Según Dion, los intentos de Trudeau de influenciar a la entonces fiscal general y ministra de justicia Jody Wilson-Raybould fueron contrarios al principio constitucional de independencia. “El primer ministro, directamente y a través de altos funcionarios, usó varios medios para ejercer influencia sobre la señora Wilson-Raybould”, escribió el comisionado de ética y añadió que “la autoridad del primer ministro y su oficina fue usada para evitar, socavar y en últimas intentar desacreditar la decisión de investigaciones públicas así como la autoridad de la señora Wilson-Raybould”.

El caso SNC-Lavalin y los votantes de Justin Trudeau

El escándalo salió a la luz en febrero, cuando Wilson-Raybould, luego de haber sido transferida de la cartera de Justicia a la de Veteranos, renunció a su cargo. Detrás de ella se retiró la ministra del Tesoro Jane Philpott, alegando que había perdido confianza en el gobierno. Las investigaciones por la interferencia del primer ministro Trudeau iniciaron en la misma época.

La compañía SNC-Lavalin, una de las constructoras más grandes del país, estaba involucrada en un caso de corrupción. Se la acusaba de sobornar funcionarios en Libia. Entre las acusaciones había alegatos de que antiguos trabajadores de la compañía habían pagado sobornos para obtener contratos durante el gobierno de Muamar Gadafi, quien cayó en 2011.

Wilson-Raybould afirma que fue retirada de su cargo como fiscal general y ministra de Justicia en enero porque no cedió a las presiones para llegar a un acuerdo con la compañía.
La gigante de la ingeniería podría haber pagado una multa como parte del pacto. Esa salida habría evitado un procedimiento judicial que habría vetado a SNC-Lavalin de recibir cualquier contrato del gobierno por una década.
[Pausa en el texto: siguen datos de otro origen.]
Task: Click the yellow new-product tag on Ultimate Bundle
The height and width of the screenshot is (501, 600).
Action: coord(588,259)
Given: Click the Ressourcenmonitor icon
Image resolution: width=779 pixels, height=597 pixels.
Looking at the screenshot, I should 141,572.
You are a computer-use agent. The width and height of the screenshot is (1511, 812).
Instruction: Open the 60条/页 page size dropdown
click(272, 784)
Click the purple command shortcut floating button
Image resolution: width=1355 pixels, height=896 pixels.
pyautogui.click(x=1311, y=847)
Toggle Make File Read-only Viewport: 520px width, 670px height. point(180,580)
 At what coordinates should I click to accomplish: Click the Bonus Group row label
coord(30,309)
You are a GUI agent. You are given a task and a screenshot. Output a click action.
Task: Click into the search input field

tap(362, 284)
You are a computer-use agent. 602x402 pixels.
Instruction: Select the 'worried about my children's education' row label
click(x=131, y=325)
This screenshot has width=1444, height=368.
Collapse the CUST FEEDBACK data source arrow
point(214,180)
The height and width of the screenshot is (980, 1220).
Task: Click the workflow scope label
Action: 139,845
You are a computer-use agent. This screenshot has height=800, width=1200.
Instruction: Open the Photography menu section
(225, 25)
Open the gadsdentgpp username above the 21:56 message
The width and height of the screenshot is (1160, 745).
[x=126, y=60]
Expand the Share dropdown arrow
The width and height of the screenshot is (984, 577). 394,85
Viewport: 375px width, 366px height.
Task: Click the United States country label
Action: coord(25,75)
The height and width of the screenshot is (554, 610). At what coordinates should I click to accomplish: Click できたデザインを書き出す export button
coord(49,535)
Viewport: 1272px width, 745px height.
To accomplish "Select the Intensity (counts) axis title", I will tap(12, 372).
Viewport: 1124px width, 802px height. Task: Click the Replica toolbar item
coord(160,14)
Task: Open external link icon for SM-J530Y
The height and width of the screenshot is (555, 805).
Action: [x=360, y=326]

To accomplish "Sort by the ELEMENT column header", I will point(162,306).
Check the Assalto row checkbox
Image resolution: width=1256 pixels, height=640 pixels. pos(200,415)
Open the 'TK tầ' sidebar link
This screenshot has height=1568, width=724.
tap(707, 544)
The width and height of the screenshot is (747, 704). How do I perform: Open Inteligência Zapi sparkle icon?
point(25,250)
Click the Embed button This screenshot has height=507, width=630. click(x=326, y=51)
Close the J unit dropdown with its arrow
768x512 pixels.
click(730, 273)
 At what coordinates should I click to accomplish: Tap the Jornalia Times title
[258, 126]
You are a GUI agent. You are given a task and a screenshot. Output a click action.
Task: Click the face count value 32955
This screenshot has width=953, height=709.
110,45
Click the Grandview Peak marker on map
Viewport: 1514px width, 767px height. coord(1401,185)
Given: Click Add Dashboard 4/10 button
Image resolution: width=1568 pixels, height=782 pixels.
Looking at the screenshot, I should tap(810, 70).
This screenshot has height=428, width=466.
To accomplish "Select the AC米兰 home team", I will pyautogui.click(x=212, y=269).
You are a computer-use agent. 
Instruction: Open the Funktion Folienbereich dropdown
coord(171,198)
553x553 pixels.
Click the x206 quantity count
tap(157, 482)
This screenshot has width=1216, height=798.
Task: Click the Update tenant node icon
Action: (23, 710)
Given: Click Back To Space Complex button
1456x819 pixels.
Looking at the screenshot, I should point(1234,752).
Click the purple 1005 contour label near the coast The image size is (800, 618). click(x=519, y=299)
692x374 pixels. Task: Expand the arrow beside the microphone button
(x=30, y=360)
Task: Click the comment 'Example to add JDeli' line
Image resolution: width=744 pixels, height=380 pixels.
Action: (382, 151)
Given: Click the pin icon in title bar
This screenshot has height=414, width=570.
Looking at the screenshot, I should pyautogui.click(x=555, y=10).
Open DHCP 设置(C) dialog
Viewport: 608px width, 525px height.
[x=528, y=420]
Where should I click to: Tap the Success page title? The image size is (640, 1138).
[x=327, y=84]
“No puedo pedir disculpas por defender los trabajos canadienses”: Justin Trudeau

La compañía cuenta con cerca de 9.000 empleados en Canadá y cerca de 50.000 en todo el mundo. Muchos de ellos ubicados en Quebec, un importante bastión político para Trudeau. Este miércoles, en una conferencia de prensa en Niagara-on-the-Lake, Ontario, el primer ministro expuso sus razones: “lo que hicimos en el último año no estuvo bien. Pero al mismo tiempo no puedo pedir disculpas por defender los trabajos canadienses”.
El informe del comisionado de ética llega en un momento crítico de la imagen del joven premier, en caída desde el inicio del escándalo. Las nuevas acusaciones podrían minar sus intenciones de reelegirse en octubre.